▶ _TASK TO CARRY OUT_
Please reproduce verbatim the part of the data that opens with the line containing "Click info icon" and closes with the line containing "Open the .mp3", with both of those lines included.

▶ _DATA FOR THIS EXERCISE_
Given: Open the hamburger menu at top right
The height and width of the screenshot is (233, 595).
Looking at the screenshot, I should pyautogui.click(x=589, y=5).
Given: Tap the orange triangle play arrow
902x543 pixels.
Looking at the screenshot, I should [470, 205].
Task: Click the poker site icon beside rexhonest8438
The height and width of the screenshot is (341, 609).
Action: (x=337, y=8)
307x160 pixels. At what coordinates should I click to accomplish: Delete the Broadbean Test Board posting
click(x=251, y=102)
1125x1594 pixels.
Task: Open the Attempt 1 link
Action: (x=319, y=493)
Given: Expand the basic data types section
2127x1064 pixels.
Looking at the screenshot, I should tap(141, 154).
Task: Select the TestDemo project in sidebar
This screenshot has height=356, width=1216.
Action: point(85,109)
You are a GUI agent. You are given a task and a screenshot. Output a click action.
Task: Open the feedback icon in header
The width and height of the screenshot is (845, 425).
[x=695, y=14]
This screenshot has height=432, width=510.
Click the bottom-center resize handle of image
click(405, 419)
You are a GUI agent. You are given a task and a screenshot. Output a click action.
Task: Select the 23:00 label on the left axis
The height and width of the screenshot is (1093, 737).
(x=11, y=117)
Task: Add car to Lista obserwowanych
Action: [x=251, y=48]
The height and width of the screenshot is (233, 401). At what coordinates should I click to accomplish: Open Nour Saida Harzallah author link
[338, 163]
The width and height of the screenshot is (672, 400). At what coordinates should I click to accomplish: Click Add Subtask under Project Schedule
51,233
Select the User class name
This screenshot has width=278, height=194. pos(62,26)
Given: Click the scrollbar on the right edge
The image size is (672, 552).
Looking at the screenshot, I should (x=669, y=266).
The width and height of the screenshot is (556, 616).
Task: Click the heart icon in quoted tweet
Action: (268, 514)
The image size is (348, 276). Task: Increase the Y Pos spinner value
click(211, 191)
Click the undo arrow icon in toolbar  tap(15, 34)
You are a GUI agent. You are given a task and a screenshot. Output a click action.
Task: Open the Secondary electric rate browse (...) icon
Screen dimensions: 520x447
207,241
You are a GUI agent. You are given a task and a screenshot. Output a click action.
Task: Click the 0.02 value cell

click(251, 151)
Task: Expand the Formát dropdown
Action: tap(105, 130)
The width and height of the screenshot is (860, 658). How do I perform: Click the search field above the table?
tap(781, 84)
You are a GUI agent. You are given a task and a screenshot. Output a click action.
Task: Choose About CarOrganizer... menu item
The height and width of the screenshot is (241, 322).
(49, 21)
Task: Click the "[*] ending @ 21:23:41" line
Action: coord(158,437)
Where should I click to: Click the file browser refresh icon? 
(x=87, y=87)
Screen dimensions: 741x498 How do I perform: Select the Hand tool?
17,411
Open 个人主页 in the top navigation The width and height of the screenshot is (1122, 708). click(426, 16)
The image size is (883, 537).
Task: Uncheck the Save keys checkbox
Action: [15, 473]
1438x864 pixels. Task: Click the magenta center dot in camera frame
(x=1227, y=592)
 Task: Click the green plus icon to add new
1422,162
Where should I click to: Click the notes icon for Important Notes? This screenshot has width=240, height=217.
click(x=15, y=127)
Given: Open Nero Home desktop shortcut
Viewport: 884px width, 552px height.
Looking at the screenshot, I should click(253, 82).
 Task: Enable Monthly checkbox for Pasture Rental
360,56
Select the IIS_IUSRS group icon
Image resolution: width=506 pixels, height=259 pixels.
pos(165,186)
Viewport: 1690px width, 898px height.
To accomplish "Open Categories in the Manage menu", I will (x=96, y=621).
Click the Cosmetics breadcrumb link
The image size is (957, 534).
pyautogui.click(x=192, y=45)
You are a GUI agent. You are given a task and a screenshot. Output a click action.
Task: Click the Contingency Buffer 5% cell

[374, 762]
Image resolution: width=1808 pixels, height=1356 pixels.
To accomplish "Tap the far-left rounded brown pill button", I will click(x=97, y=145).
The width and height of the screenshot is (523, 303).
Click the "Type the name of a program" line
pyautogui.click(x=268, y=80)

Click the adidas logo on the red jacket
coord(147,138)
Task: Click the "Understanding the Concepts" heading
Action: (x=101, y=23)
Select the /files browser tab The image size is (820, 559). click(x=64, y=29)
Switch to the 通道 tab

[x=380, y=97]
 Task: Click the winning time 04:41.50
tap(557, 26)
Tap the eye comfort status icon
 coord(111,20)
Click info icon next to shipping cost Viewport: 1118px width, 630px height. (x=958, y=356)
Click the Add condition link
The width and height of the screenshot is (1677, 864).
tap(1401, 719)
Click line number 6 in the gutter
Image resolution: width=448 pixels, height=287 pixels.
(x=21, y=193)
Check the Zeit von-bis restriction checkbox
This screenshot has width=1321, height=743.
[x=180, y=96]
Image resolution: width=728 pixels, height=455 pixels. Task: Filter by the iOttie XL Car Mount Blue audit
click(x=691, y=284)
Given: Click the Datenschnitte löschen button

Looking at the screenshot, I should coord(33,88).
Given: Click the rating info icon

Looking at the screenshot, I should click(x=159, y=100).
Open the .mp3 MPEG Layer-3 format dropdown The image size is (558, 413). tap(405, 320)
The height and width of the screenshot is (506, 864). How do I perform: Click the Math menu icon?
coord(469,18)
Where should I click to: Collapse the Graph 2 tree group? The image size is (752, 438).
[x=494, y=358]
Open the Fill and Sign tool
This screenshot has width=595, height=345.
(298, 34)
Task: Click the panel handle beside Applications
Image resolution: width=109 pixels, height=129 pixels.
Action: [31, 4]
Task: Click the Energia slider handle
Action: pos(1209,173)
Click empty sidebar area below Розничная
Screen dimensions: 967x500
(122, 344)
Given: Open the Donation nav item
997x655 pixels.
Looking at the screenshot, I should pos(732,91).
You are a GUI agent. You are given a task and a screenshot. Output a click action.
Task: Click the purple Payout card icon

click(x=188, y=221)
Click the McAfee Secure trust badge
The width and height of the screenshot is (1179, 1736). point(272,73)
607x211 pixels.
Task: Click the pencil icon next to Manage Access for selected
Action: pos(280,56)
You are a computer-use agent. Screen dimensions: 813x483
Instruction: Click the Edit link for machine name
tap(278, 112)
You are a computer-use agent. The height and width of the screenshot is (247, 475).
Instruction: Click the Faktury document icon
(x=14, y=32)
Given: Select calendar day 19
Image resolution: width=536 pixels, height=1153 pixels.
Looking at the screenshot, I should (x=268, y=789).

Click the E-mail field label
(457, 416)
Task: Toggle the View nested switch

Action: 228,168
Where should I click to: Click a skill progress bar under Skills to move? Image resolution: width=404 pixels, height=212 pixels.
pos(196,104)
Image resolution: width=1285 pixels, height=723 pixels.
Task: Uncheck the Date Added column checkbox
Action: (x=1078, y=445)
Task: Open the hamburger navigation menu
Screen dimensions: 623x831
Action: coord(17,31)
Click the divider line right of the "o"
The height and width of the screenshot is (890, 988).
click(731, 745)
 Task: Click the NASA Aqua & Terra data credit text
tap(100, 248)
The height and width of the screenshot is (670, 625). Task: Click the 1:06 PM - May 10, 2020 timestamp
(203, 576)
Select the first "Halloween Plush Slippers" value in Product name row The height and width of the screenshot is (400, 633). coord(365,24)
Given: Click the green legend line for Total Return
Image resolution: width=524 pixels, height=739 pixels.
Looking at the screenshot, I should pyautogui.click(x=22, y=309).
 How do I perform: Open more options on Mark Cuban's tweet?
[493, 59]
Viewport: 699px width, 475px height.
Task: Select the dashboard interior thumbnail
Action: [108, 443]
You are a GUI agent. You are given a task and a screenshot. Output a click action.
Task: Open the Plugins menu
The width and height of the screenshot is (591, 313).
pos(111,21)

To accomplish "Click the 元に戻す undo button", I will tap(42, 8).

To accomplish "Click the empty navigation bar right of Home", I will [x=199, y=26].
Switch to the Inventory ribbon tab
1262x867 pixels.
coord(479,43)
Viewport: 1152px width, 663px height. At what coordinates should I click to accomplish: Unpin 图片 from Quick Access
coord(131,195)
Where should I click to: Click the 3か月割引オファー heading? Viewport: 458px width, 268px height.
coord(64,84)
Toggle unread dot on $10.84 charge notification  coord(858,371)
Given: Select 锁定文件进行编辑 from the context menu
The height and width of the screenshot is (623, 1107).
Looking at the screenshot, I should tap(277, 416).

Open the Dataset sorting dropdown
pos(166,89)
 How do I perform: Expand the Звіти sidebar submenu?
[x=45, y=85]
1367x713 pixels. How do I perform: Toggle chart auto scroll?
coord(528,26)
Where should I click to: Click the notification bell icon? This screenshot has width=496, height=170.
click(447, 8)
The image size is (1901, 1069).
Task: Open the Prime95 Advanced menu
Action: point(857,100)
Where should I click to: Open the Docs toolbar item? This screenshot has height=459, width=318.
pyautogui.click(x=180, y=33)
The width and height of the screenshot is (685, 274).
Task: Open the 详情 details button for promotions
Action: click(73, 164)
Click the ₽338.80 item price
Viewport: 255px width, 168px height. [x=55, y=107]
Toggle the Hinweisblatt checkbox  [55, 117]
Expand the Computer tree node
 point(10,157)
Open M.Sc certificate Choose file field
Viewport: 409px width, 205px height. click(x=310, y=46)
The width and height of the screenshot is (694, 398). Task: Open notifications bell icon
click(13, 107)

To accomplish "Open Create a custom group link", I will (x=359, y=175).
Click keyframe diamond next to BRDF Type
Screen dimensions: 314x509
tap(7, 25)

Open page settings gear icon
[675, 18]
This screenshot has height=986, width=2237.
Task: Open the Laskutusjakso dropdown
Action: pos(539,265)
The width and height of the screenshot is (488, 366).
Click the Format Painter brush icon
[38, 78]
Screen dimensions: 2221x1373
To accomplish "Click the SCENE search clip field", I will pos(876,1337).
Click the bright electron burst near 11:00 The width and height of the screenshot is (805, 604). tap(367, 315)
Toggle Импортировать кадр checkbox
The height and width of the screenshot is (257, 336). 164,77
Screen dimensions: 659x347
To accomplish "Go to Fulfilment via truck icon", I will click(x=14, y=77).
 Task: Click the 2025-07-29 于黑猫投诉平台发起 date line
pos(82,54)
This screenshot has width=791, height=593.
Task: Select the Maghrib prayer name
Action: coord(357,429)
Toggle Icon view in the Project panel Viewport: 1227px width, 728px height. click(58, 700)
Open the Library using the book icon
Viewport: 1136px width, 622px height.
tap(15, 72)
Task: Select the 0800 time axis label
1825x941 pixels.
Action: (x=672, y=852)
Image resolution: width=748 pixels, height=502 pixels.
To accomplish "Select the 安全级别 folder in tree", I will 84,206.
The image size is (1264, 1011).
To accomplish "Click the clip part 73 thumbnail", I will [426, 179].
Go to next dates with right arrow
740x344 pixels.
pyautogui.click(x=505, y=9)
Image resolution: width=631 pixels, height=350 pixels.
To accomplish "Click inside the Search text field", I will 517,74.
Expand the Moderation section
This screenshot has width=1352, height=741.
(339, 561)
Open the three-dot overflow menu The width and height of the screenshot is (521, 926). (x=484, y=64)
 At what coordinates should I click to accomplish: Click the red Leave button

▶ _CORRECT ANSWER_
Click info icon next to shipping cost Viewport: 1118px width, 630px height. (x=958, y=356)
Click the Add condition link
The width and height of the screenshot is (1677, 864).
tap(1401, 719)
Click line number 6 in the gutter
Image resolution: width=448 pixels, height=287 pixels.
(x=21, y=193)
Check the Zeit von-bis restriction checkbox
This screenshot has width=1321, height=743.
[x=180, y=96]
Image resolution: width=728 pixels, height=455 pixels. Task: Filter by the iOttie XL Car Mount Blue audit
click(x=691, y=284)
Given: Click the Datenschnitte löschen button

Looking at the screenshot, I should coord(33,88).
Given: Click the rating info icon

Looking at the screenshot, I should click(x=159, y=100).
Open the .mp3 MPEG Layer-3 format dropdown The image size is (558, 413). tap(405, 320)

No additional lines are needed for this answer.